Sunday, March 9, 2014

Spicy Red Lentil and Sweet Potato Soup

Man, it has been a crazy couple weeks! I've been busy with classes and finals, then I traveled to Savannah with two friends to visit my brother for spring break. Now that I'm back at school, I'm excited to get back to cooking and classes!

I came up with this recipe on a whim as a hearty and easy recipe to make for the week as I get super busy with school. Make a big batch and heat it up all week!

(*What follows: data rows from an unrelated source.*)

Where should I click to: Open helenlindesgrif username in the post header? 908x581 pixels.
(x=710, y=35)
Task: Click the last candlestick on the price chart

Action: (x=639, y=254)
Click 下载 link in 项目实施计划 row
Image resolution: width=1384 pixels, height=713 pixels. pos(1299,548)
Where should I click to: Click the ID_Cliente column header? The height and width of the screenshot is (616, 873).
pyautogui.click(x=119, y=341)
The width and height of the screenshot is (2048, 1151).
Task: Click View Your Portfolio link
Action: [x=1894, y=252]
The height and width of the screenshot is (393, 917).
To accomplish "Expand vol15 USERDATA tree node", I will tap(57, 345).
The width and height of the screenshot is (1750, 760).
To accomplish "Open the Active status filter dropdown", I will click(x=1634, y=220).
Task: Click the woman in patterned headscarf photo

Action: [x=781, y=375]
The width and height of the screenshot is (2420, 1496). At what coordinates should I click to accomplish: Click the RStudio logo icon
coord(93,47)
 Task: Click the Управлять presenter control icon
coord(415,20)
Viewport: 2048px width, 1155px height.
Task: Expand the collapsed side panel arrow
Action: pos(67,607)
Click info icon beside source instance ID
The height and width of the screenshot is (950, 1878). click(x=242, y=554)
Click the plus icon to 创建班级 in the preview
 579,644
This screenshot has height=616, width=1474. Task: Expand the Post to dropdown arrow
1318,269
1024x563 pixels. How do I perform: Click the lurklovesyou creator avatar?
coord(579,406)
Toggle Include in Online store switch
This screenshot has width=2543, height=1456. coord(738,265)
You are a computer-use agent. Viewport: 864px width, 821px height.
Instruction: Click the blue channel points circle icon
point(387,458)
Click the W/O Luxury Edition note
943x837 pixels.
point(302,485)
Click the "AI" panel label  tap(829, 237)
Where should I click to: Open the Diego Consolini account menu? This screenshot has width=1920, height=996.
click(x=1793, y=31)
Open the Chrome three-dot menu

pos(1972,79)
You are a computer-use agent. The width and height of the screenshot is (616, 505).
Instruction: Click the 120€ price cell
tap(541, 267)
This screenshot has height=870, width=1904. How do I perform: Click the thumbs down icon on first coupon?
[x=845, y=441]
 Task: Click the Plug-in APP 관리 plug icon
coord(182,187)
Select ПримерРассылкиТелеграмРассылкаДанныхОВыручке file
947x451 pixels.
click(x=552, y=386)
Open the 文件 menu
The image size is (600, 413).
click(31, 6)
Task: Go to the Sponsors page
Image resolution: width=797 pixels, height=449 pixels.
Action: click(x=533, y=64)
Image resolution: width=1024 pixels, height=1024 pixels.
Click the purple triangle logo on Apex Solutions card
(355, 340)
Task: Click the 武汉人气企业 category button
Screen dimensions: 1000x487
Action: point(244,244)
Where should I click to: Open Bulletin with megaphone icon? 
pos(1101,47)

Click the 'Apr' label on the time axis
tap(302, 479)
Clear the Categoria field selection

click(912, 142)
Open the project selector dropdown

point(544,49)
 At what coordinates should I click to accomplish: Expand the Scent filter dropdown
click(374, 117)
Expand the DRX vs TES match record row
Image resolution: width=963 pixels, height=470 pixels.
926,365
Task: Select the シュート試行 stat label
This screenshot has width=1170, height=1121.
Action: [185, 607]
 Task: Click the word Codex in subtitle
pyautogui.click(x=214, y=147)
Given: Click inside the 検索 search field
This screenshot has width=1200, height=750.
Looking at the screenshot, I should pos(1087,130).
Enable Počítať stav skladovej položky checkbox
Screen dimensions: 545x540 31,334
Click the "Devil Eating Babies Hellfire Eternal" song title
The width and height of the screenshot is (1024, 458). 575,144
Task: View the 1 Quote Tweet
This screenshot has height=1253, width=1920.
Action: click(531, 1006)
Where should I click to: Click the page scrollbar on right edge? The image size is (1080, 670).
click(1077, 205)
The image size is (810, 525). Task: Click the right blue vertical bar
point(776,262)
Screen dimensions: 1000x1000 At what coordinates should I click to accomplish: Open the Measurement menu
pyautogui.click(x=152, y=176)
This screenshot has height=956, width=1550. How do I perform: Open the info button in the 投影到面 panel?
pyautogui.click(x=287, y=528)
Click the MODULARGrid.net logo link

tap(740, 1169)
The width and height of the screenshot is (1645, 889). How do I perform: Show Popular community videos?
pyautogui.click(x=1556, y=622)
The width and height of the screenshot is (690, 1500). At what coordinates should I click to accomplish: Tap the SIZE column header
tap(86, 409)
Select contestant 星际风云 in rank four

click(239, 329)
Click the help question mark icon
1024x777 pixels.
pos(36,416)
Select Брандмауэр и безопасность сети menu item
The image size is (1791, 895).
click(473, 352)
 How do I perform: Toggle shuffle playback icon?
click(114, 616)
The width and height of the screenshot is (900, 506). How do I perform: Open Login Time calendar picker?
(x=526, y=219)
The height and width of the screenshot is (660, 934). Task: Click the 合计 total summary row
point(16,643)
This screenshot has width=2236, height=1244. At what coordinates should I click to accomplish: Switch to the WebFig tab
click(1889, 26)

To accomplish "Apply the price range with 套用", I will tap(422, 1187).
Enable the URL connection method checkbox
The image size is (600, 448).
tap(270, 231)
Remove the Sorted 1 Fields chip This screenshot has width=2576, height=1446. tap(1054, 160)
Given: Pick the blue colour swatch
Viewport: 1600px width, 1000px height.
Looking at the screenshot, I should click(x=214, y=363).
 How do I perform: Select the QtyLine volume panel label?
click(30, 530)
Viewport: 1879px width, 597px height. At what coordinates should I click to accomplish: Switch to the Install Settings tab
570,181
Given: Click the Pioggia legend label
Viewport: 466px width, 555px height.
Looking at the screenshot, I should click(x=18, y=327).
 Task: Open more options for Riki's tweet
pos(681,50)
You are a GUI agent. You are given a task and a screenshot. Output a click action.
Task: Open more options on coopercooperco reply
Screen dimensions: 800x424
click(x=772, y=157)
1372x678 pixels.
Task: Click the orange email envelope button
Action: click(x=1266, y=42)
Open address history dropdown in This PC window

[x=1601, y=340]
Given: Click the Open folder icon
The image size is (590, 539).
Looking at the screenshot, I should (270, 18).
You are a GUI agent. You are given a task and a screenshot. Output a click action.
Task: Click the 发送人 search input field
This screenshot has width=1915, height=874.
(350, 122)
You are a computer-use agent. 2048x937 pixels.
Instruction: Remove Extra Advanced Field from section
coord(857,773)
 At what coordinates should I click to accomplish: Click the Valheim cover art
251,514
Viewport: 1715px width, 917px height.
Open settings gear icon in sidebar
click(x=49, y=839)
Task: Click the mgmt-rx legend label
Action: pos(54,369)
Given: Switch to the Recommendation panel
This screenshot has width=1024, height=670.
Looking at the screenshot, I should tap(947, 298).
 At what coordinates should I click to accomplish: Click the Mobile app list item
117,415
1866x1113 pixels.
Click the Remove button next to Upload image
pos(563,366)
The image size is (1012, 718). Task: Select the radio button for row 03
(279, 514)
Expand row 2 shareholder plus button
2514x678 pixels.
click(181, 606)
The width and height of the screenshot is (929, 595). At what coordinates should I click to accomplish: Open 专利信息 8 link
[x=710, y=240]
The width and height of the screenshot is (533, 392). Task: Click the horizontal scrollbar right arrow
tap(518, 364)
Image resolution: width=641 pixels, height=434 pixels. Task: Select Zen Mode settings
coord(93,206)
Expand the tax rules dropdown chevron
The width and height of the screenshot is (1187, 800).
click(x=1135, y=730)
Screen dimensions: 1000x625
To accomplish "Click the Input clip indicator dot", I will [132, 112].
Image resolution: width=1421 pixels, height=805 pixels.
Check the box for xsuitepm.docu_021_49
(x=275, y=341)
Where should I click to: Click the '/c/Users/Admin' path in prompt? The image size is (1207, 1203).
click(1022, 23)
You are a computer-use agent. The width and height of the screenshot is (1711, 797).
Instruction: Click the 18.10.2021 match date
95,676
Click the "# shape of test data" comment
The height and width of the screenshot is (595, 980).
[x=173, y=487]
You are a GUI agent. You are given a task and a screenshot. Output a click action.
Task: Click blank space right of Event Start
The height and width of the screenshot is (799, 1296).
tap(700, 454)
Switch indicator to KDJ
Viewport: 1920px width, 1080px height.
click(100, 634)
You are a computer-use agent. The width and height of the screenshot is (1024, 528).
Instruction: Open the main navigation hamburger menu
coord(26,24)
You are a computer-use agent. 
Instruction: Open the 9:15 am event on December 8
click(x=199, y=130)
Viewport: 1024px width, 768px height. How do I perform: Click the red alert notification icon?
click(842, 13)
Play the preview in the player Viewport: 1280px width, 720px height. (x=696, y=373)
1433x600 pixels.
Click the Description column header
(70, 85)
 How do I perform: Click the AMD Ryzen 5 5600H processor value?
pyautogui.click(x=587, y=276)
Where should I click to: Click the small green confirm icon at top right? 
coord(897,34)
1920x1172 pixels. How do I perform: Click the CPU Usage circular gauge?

Spicy Red Lentil and Sweet Potato Soup
(with Spice-Roasted Sunflower Seeds)


Ingredients:

  • 1 tablespoon olive oil
  • 1 white onion, finely chopped
  • 1 tablespoon chopped garlic
  • 1 tablespoon chopped fresh ginger
  • 2 medium sweet potatoes, peeled and diced
  • 2 cups dry red lentils
  • 8 cups vegetable stock or broth
  • 1 teaspoon chili powder
  • cayenne pepper, to taste
  • salt and pepper, to taste
Directions:
  1. Heat the olive oil in a large pot over medium-high heat. 
  2. Add the onion and saute for a few minutes, until translucent. Add the garlic and ginger and saute for a few more minutes, until fragrant.
  3. Add the sweet potatoes, red lentils, vegetable broth, chili powder, and a few dashes of cayenne.
  4. Turn the heat to high and bring to a boil. Reduce the heat to low, cover, and simmer for 20 minutes, or until the sweet potatoes and lentils are tender.
  5. Puree the soup in batches in a blender or with an immersion blender. Season to taste with salt, pepper, and cayenne.
Spice-Roasted Sunflower Seeds

Ingredients:
  • 2/3 cup raw sunflower seeds
  • 1/2 teaspoon chili powder
  • 1/2 teaspoon salt
  • 1/2 teaspoon olive oil
  • a few dashes cayenne pepper
Directions:
  1. Heat oven to 350 degrees F. Line a baking sheet with parchment paper or a silicon mat.
  2. Mix all ingredients in a bowl.
  3. Spread the mixture in an even layer on the prepared baking sheet and bake for about 8 minutes, until toasted and golden brown.